→ Try it
Search the material below for lines containing the string "agent", and copy every one you find.

→ Provided data
☆ ☆ ☆ ☆ ☆
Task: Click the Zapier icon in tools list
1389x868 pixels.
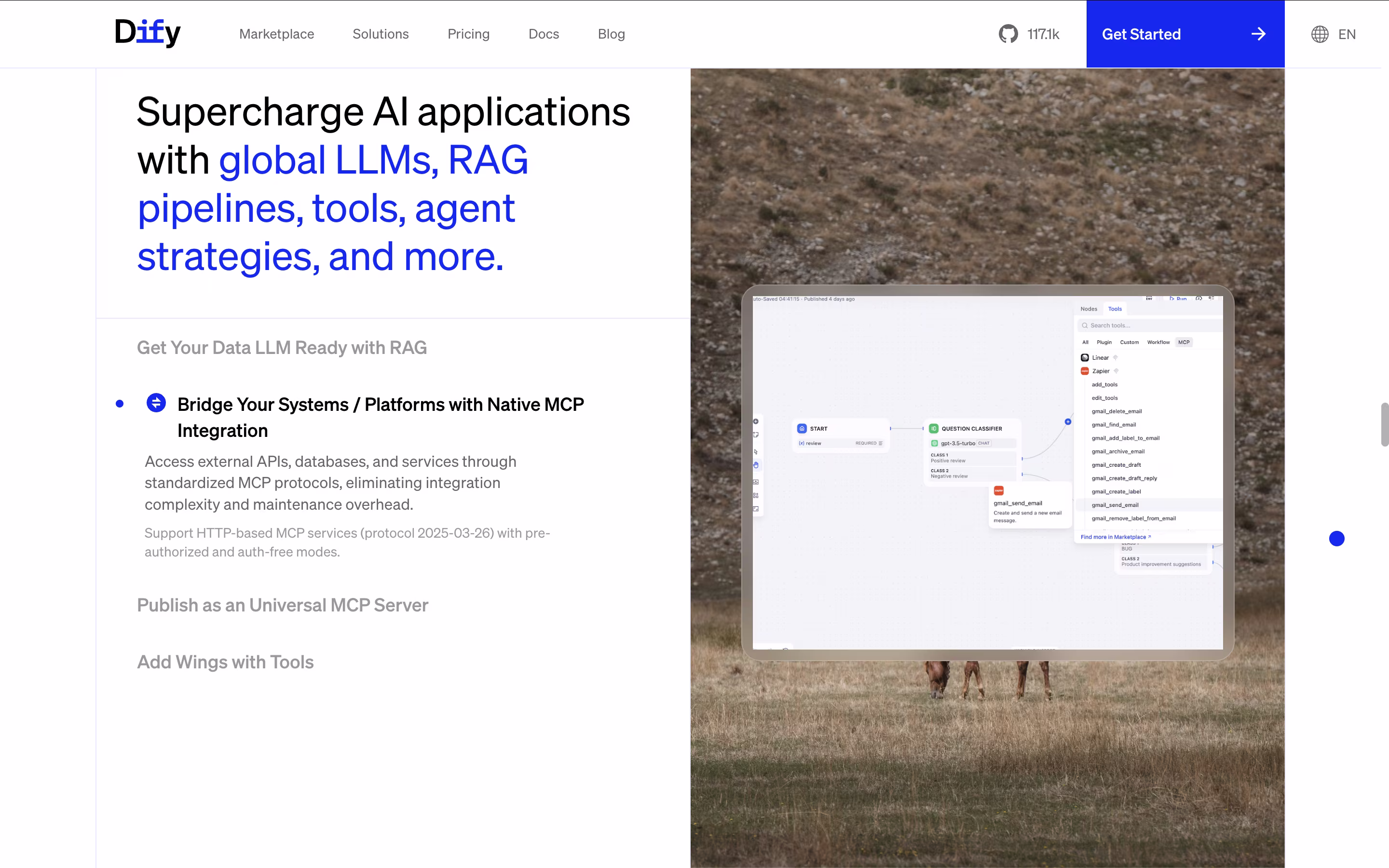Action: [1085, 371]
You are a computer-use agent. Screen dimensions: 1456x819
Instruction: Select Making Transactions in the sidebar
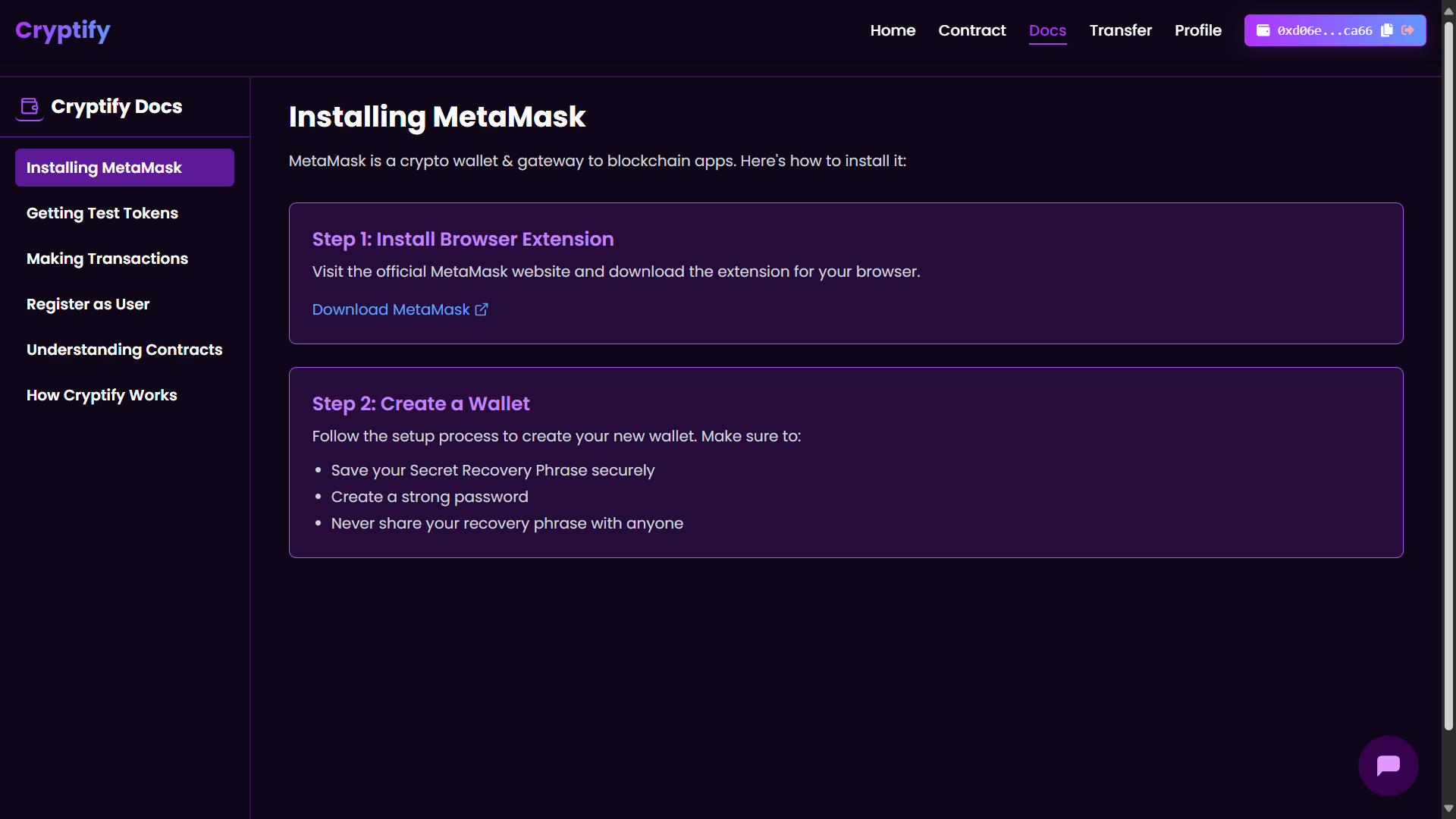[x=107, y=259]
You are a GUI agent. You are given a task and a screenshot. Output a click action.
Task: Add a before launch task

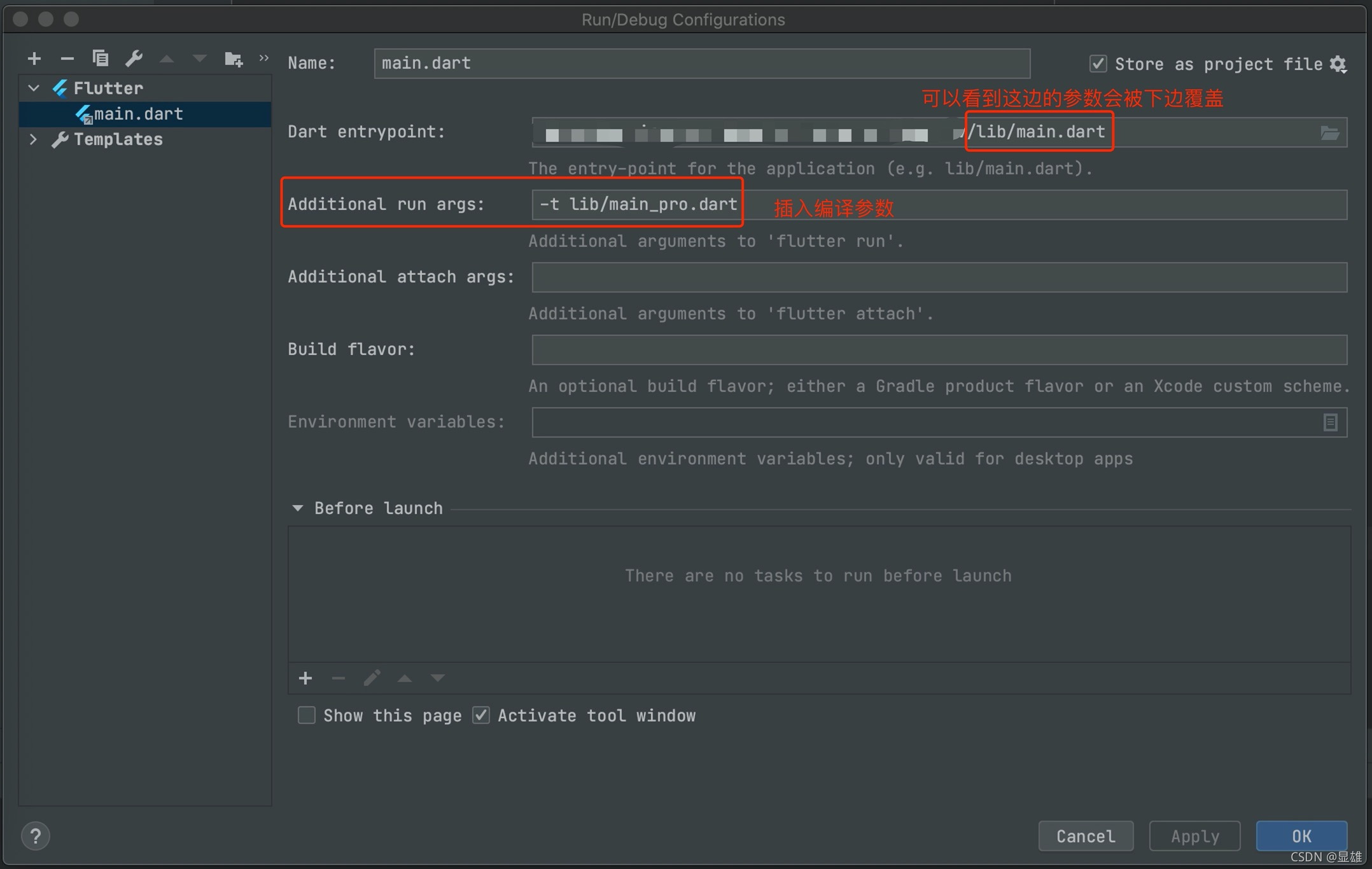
☆ ☆ ☆ ☆ ☆
→ Response area
You are a computer-use agent. Screen dimensions: 1456x819
You are a GUI agent. You are given a task and a screenshot. Output a click action.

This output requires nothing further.